Cameron painted a bleak backdrop two weeks ahead of an emergency budget in which his coalition government will give more details of measures to cut a deficit running at 11 percent of national output.
Giving few details of where cuts will come, he attacked the previous Labour government for economic mistakes over the past decade that he said had left the legacy of a debt crisis.
“Greece stands as a warning of what happens to countries that lose their credibility, or whose governments pretend that difficult decisions can somehow be avoided,” Cameron said in a speech in Milton Keynes, central England.
“I want to set out for the country… why the overall scale of the problem is even worse than we thought,” he said, adding that the structural nature of the debt meant “a return to (economic) growth will not sort it out”.
Cameron said the public sector had grown too large under Labour. If no action were taken, within five years its debt-servicing costs would be more than it spends on schools in England, climate change and transport combined.
“Based on the calculations of the last government, in five years’ time the interest we are paying on our debt, the interest alone is predicted to be around £70bn ($101bn). That is a simply staggering amount.”
Cameron said the summit in South Korea of the Group of 20 leading economies had endorsed the steps taken by Britain. The government, which took office in May, has already trimmed £6bn in costs to start to reduce a deficit that reached £156bn in the financial year to April.
In opposition, Labour has warned that cuts planned by the coalition risks killing off a fragile economic recovery and throwing Britain into a double-dip recession.
Cameron acknowledged the cuts to come would hurt a government still enjoying something of a honeymoon with voters.

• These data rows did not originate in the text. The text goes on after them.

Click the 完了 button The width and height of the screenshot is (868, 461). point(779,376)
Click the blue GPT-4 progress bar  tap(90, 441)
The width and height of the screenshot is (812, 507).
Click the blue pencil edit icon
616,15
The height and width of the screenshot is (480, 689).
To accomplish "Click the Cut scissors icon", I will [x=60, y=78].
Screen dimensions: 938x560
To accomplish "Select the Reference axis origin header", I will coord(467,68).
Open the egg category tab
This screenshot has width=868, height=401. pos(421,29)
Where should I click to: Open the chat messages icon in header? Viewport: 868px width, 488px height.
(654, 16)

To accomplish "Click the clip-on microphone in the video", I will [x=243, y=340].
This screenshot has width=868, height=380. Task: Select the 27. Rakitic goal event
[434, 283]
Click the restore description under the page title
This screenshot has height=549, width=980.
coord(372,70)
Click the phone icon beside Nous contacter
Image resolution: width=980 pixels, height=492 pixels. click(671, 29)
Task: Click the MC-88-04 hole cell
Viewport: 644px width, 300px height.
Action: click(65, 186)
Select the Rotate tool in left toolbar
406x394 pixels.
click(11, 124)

“This is fraught with danger. This is a very, very difficult thing we are trying to do,” he said in answer to questions at distance learning institute the Open University.
Cameron heads Britain’s first coalition government since 1945, his centre-right Conservatives having teamed up with the smaller Liberal Democrats after the recent election.
Flanked by Lib Dem Treasury minister Danny Alexander, Cameron said the coalition would make it easier to win over the public, saying there were “two parties together facing up to the British people.”
Economist Alan Clarke of BNP Paribas said it was natural for a new government to lay the blame for ills at the door of its predecessor and that the message for the budget was clear.
“Fiscal tightening, spending cuts and tax increases are going to bear down on growth and disposable income. It’s going to hold back growth which is going to hold back inflation. It’s not going to be pleasant for anyone,” Clarke said.
The Treasury is expected to consult on the spending review with the private sector, voluntary organisations, trade unions and the general public.